A dream born out of the nightmare of the Sept. 11, 2001, attacks has come to fruition this week as representatives from the Sept. 11 National Memorial Trail Alliance visited the region on their historic bicycle ride from western Pennsylvania to New York.
“On Sept. 11, 2001, there was a group of state officials who were doing trail work up and down the East Coast and they were planning to hold a big conference in Arlington, Virginia, less than a mile from the Pentagon,” said Eric Brenner of Silver Spring, Maryland, one of the new trail’s inaugural riders. “They debated whether or not to hold it, but they went ahead with it and 700 people showed up. It was in the days following the attacks, so they wanted to figure out what they could do to honor the people who died that day. They wanted to see if they could create a trail to connect the three sites.”
“I don’t think there is anyone standing here today, except for those who had not yet been born, who can’t remember where they were the moment they heard the news of the Sept. 11 attacks,” said state Rep. Rich Irvin. “It’s fitting that we are going to form a trail to connect the three areas in which the disasters occurred, just as the disasters united us in 2001 as citizens and as a country. Now, more than ever, in the uncertainty of this time and age, it’s very important that we remain standing together united.”The riders began their trek at the Great Allegheny Passage in the western part of the state Sept. 10 and attended the official dedication of the Flight 93 National Memorial in Shanksville. They arrived at the Alexandria trail head of the Lower Trail Sunday afternoon and continued on to Portstown Park, Huntingdon, where they were given a heroes’ welcome at the borough’s First Responders Memorial and greeted by local elected officials, community members, Huntingdon area first responders and members of the American Legion/VFW joint color and honor guard.

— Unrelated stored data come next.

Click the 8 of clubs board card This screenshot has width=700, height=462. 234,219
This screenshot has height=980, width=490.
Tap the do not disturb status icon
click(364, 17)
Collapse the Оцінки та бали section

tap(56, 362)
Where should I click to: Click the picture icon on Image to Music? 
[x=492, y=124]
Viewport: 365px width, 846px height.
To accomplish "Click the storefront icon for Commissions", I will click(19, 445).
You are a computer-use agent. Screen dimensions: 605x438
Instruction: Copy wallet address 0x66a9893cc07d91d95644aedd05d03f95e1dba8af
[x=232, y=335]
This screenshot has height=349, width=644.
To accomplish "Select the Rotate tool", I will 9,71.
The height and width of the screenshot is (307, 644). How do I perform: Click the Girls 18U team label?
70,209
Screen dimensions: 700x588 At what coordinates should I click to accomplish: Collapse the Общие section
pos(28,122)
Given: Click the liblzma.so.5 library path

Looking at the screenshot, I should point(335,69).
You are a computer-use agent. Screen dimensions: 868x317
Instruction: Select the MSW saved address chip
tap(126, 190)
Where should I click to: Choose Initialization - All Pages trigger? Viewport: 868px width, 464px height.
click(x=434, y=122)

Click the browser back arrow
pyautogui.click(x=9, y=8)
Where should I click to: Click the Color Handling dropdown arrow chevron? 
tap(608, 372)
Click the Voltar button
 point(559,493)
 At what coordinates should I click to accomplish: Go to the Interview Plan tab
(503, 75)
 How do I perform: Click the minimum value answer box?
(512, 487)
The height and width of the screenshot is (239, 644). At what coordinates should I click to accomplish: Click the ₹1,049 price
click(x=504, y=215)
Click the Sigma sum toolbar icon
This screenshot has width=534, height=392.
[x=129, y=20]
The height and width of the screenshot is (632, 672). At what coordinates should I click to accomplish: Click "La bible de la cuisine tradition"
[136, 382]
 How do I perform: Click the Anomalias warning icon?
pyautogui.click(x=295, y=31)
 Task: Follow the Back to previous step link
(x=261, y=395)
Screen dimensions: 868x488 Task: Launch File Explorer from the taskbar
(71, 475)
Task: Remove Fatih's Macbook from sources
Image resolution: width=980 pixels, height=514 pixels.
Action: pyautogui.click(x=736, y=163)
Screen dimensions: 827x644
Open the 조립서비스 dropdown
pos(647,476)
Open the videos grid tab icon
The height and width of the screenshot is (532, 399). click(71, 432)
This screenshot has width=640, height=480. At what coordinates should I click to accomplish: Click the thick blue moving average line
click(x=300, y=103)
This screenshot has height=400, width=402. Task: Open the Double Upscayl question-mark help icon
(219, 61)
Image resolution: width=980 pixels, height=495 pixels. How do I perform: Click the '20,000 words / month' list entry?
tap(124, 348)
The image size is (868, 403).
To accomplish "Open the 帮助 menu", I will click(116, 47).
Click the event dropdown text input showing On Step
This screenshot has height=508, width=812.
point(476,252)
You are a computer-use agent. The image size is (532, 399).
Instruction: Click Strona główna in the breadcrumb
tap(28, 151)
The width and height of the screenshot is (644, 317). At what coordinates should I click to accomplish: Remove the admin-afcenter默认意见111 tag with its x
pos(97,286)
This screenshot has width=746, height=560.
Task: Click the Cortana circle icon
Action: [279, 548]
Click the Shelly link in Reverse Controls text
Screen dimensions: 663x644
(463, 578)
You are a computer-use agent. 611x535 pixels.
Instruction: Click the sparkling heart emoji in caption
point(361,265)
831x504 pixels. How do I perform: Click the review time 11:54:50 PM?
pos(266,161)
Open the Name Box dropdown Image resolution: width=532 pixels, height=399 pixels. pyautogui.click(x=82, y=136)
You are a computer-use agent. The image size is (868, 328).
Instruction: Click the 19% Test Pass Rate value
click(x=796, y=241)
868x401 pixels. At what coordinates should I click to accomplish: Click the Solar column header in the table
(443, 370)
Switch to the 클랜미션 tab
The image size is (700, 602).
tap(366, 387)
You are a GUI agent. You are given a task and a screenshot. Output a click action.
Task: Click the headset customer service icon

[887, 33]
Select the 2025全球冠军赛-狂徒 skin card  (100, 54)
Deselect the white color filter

Huntingdon County Commissioner Gary O’Korn asked those assembled at the memorial to observe a moment of silence to remember those first responders lost during the attacks.
“Huntingdon County is honored to be a stop on this historic trail ride,” said Huntingdon County Commissioner Jeff Thomas. “It’s a fitting tribute to those who lost their lives on that tragic day. Where there was devastation, there is now beauty. Where there was hate, there is now hope. As riders and visitors travel the trail, they will remember the strength of our nation’s people.”
Huntingdon Borough Mayor Dee Dee Brown presented a plaque created by Butch Griffith of Huntingdonto honor those first responders lost Sept. 11, 2001, to be affixed to Huntingdon First Responders Memorial.
“Sept. 11 has been declared a national holiday and we want to honor those who died that tragic day,” said Brown. “Butch Griffith and (his wife) Arlene have made a plaque for us in honor of the first responders who died that day. It reads, ‘On 9/11/2015, Huntingdon area first responders honor the first responders of 9/11/2001.’”
The hope is that the biking trail will expand through connections to become a multi modal corridor, with a driving route as well, which will allow visitors to travel easily between the Flight 93 Memorial, the site of the World Trade Center memorial and the Pentagon memorial.
“We’re traveling on something that’s much bigger than a trail,” said Sept. 11 National Memorial Trail Alliance member and cyclist Andrew Hamilton of Philadelphia. “This is really about remembering all of the people lost and all of the people affected by those who were lost. It is something that is going to bring communities together.”
A potluck dinner made possible through donations from the Frank P. Hommon American Legion Post 24, Standing Stone VFW Post 1754 and the Loyal Order of the Moose Lodge 223, all in Huntingdon, followed the ceremony. The riders departed Huntingdon this morning and traveled through Mapleton to the Mount Union Area High School, where they participated in a student assembly.